I/O makes or breaks the system, so when it comes to IT infrastructure planning, it is imperative to keep the throughput balance of all the components. The overall system performance will always be approximately equal to the performance of its slowest part. Thus, even one slow component will bring down an uber-fast system composed of high-end hardware. Such a problem is called “bottleneck”, meaning there is a “narrow end”, which slows down the whole process. At the same time, one ultraperforming component will not make a difference in an otherwise mediocre system. That is why balancing throughput of components is the key to cost-efficiency of the setup.
Interconnect fabrics are typically much slower than high-speed data storage like flash and especially DRAM. This makes them the “bottleneck” of a system, which has great internal data processing capabilities, because no matter how fast the I/O is, the data still has to go through the slower wire. The issue negates all the benefits of fast storage like ultra-performing all-flash setups and greatly reduces cost-efficiency of the IT infrastructure – there is no way to get the maximum I/O speed when data has to go through fabrics.
The I/O requests has to go through the wire when application data is scattered and not stored locally
Processing as much of the I/O as possible locally helps avoid the slow data transfer through interconnect fabric and achieve the highest performance the setup can provide. This approach is called “data locality” and it is utilized in StarWind appliances to maximize performance. The idea is in keeping the compute and storage resources for every virtual machine on the same physical node. This way the VM data will rarely have to go through the slow wire and the performance will increase.

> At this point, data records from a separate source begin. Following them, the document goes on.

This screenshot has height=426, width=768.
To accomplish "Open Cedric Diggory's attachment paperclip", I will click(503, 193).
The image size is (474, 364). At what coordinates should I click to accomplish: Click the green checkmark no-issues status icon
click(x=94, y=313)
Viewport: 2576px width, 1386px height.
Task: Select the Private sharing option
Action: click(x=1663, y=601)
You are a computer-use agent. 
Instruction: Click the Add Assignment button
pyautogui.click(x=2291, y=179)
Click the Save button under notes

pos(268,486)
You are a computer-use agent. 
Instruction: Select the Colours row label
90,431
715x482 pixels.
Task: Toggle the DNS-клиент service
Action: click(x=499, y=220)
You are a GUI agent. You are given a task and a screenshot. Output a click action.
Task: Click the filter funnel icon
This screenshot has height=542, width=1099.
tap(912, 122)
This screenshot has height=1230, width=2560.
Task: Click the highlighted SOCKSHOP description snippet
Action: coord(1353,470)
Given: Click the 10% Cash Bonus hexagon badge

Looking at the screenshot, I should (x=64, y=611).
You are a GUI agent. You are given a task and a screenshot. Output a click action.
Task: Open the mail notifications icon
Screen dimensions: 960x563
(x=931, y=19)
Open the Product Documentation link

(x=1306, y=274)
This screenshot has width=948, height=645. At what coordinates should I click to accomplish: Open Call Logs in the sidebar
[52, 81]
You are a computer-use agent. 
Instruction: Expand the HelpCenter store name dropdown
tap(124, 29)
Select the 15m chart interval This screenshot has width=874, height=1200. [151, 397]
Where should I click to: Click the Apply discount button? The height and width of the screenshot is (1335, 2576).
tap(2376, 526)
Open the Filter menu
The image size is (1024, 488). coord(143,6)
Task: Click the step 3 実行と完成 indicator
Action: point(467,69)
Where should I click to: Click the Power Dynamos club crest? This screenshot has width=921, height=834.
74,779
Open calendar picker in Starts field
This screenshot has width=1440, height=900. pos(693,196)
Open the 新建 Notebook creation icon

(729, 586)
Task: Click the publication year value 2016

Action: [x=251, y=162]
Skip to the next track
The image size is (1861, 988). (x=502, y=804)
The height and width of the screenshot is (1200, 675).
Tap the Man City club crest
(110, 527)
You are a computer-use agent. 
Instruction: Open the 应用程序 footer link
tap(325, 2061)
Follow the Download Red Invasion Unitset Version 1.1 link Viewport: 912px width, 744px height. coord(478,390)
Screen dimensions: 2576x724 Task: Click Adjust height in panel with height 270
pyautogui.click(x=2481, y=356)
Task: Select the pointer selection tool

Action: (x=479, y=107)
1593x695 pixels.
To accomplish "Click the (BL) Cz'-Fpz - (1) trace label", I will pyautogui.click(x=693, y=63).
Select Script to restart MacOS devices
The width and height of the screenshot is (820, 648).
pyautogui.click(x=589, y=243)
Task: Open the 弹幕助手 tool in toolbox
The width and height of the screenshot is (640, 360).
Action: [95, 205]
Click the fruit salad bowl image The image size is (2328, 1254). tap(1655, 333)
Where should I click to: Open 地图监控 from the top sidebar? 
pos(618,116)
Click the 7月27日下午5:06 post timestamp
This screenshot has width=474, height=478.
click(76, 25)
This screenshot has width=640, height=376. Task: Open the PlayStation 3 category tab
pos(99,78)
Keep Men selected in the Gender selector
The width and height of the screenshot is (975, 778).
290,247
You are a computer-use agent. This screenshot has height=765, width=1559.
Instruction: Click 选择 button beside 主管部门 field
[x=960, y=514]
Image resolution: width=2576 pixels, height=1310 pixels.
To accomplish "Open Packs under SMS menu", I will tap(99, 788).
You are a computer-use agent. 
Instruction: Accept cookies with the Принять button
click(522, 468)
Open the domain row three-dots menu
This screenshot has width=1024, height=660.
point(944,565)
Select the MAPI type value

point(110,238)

Local I/O is much faster, so performance and latency are better in this case
“Data locality” effectively solves the problem of slower interconnect fabrics being the “bottleneck” of the IT infrastructure. It keeps most of the I/O for each process locally within the boundaries on its physical node and ensures much better performance than typical multi-node configurations, where compute and storage resources for one process may be located on different servers. Additionally, “data locality” provides lower latency, because there is no network stack processing overhead, as much less data has to be transferred.